The effect of a locally fluctuating [Ti]/[Al] ratio in the Ti1−xAlxN coatings on the formation of the lattice strains at the (Ti,Al)N/(Al,Ti)N interfaces and the influence of these interfaces on the stabilization of metastable (Al,Ti)N with face centered cubic structure were investigated using glancing angle X-ray diffraction, transmission electron microscopy and X-ray spectroscopy. A series of Ti1−xAlxN coatings with different [Ti]/[Al] ratios was deposited using cathodic arc evaporation from a titanium and an aluminum cathode.

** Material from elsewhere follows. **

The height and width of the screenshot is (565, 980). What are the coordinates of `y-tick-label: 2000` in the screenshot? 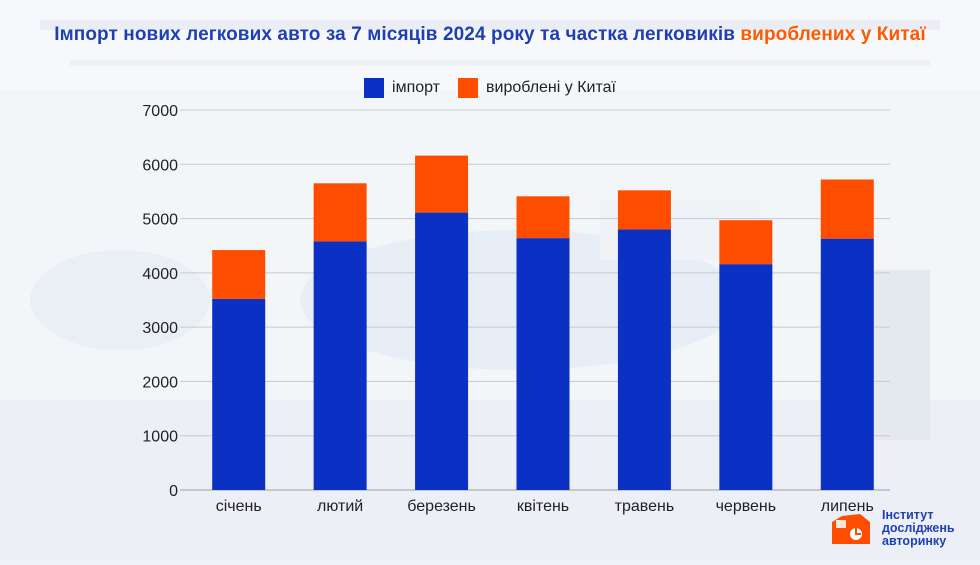 It's located at (160, 382).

The overall chemical composition was controlled by the position of the respective sample in the deposition chamber and ranged from x = [Al]/([Ti] + [Al]) = 0.06 to 0.64. The local fluctuations of the [Ti]/[Al] ratio were produced by interrupting the deposition from the titanium cathode. It was shown that such local fluctuations of the [Ti]/[Al] ratio generate large contrary residual stresses at the respective side of the (Ti,Al)N/(Al,Ti)N interface. These stresses were almost completely relieved after annealing at 750 °C. The stress relaxation after annealing was accompanied by an equalization of the [Ti]/[Al] ratio and by a decay of the composition fluctuations in the Ti1−xAlxN coatings. The stress relaxation and the reduction of the local composition gradients were concluded from measured residual stresses, stress-free lattice parameters and local concentration profiles.